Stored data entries
==========
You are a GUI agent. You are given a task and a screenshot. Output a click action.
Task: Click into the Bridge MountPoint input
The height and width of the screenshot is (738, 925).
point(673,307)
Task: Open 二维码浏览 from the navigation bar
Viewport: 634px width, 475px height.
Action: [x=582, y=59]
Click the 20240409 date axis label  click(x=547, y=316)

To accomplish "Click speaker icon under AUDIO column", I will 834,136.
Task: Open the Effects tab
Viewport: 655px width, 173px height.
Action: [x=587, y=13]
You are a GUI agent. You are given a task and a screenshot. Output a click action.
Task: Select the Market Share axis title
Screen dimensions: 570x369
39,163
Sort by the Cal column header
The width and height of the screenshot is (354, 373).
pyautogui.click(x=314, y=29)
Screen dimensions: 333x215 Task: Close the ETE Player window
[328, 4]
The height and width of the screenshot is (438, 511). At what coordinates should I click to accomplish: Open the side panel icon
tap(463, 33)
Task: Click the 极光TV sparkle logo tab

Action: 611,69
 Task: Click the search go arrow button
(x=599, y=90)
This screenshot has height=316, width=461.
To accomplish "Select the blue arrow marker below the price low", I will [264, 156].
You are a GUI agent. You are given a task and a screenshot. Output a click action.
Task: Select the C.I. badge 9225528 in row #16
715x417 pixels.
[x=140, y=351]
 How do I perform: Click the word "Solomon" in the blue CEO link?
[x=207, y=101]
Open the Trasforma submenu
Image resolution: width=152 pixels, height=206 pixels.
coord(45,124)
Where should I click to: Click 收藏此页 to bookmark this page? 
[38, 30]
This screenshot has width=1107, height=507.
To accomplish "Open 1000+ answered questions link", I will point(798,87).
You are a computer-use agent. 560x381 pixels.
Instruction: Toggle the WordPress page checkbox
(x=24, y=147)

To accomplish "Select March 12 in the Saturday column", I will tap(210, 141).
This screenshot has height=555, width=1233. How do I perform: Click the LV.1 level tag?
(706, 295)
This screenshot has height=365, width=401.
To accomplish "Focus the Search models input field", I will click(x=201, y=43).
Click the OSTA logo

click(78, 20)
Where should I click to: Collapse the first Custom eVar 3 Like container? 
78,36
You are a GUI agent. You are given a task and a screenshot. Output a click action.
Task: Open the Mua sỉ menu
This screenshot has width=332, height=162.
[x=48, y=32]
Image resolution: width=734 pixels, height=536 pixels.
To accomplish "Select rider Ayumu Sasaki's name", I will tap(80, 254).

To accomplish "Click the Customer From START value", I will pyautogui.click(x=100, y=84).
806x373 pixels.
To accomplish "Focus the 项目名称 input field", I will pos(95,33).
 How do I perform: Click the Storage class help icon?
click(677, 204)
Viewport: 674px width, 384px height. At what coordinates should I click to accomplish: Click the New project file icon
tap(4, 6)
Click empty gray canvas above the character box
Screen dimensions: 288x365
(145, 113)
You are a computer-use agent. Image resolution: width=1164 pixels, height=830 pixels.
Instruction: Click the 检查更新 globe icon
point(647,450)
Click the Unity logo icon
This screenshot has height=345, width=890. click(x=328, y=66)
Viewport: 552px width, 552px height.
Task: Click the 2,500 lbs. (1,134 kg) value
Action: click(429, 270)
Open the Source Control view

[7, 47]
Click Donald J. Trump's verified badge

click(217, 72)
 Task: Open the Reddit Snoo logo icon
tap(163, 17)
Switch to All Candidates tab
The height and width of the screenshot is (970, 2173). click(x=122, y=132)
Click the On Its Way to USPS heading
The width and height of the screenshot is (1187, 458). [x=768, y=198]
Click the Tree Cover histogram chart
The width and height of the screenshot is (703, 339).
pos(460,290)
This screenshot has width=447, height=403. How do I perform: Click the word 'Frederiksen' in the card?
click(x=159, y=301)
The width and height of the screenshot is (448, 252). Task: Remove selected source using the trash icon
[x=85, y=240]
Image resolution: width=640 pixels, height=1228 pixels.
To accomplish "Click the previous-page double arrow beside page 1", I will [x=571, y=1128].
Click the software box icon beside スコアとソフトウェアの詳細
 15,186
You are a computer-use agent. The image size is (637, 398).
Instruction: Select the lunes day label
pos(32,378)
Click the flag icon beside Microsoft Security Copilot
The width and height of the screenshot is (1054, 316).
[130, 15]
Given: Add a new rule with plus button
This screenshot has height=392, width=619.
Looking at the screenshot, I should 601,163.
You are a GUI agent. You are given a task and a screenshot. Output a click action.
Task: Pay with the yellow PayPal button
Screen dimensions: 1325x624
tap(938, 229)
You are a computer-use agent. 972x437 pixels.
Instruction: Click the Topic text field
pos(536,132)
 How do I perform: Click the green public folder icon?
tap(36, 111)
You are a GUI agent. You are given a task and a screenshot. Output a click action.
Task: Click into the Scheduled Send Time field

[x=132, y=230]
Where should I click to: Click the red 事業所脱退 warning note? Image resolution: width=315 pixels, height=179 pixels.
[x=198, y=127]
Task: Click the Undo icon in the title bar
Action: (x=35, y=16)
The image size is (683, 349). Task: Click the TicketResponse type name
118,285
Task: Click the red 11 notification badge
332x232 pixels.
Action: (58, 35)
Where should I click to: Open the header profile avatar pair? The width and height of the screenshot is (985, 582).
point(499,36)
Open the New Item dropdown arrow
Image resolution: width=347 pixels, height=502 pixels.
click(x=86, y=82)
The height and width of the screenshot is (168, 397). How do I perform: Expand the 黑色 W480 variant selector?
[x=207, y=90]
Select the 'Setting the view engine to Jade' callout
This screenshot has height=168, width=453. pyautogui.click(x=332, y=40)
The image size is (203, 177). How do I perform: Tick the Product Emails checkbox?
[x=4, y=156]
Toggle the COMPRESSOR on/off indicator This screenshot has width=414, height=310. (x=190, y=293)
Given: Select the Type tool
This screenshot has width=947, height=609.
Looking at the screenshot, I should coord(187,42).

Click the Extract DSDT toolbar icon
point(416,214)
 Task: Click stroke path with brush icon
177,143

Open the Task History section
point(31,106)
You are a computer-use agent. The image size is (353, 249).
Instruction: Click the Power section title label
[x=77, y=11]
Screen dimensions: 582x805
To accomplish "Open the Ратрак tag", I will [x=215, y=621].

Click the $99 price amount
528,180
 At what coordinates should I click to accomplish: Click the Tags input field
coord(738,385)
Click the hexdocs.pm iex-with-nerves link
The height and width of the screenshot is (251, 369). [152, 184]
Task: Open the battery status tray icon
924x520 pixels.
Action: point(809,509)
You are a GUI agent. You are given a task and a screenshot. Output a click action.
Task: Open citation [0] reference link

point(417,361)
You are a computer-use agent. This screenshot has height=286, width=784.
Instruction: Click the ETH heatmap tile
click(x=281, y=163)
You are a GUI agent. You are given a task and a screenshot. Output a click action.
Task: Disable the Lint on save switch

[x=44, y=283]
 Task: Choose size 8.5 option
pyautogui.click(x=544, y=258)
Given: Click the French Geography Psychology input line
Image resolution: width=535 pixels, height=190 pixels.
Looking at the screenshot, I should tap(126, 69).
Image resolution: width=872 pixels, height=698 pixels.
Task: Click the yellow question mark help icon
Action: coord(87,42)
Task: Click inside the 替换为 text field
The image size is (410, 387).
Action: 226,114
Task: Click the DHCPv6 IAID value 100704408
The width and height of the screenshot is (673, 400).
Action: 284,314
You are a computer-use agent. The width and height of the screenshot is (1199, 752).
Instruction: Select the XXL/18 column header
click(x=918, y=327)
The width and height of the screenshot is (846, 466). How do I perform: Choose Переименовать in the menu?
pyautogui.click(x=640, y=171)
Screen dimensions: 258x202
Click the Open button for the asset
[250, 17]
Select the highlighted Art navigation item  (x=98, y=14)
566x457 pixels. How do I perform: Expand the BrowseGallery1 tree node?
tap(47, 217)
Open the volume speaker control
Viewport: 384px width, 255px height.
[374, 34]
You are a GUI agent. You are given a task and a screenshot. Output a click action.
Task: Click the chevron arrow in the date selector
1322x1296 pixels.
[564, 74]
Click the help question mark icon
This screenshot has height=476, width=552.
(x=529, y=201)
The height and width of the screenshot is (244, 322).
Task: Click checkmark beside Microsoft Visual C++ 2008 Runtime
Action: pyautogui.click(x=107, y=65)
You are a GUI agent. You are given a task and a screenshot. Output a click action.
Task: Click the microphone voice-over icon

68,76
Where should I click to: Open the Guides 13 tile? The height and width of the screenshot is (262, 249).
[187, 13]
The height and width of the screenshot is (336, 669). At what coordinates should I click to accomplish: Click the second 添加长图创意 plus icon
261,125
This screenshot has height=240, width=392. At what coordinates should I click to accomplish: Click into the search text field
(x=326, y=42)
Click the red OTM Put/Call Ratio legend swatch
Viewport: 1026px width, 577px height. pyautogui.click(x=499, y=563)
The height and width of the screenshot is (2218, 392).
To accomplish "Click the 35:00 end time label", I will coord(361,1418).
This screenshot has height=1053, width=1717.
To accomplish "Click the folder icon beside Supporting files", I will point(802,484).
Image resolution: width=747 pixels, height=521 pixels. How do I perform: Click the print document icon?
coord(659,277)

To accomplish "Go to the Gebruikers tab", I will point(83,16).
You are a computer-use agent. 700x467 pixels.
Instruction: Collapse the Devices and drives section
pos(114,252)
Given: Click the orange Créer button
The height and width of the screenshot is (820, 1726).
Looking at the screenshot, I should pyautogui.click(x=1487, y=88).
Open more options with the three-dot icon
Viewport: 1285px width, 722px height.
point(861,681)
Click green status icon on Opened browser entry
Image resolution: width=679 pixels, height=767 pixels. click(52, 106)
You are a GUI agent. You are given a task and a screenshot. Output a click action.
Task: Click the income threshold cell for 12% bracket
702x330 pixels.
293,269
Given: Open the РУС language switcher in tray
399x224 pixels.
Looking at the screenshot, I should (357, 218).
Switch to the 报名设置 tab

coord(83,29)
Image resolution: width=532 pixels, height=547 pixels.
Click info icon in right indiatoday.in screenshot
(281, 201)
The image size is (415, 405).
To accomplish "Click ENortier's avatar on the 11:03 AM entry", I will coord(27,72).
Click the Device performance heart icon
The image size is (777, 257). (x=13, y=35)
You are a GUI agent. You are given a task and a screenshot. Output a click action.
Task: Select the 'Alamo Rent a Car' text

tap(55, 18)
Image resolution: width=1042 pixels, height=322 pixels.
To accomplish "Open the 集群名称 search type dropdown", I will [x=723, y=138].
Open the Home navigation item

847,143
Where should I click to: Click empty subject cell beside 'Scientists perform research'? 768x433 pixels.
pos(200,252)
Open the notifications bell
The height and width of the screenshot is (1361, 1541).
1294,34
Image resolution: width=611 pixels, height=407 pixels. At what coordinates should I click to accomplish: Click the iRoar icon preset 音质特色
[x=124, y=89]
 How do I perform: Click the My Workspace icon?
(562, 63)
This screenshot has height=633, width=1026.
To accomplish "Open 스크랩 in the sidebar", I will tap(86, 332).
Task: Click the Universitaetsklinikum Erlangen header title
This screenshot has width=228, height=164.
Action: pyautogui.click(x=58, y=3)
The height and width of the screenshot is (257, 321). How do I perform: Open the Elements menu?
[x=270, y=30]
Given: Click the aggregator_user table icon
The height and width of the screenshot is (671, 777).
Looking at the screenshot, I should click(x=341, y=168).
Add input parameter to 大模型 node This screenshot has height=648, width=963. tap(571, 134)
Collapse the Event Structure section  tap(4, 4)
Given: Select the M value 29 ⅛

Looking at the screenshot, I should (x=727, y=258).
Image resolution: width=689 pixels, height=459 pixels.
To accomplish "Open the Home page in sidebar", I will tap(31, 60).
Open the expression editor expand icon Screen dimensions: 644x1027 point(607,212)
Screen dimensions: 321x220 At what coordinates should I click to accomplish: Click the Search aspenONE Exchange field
==========
● Goal of the exercise
The lines above starting at the one that contains "Task: Open the battery status tray icon" and ending at the one that contains "You are a computer-use agent. This" must be transcribed exactly, and no other lines may appear.

● Output
Task: Open the battery status tray icon
924x520 pixels.
Action: point(809,509)
You are a GUI agent. You are given a task and a screenshot. Output a click action.
Task: Open citation [0] reference link

point(417,361)
You are a computer-use agent. This screenshot has height=286, width=784.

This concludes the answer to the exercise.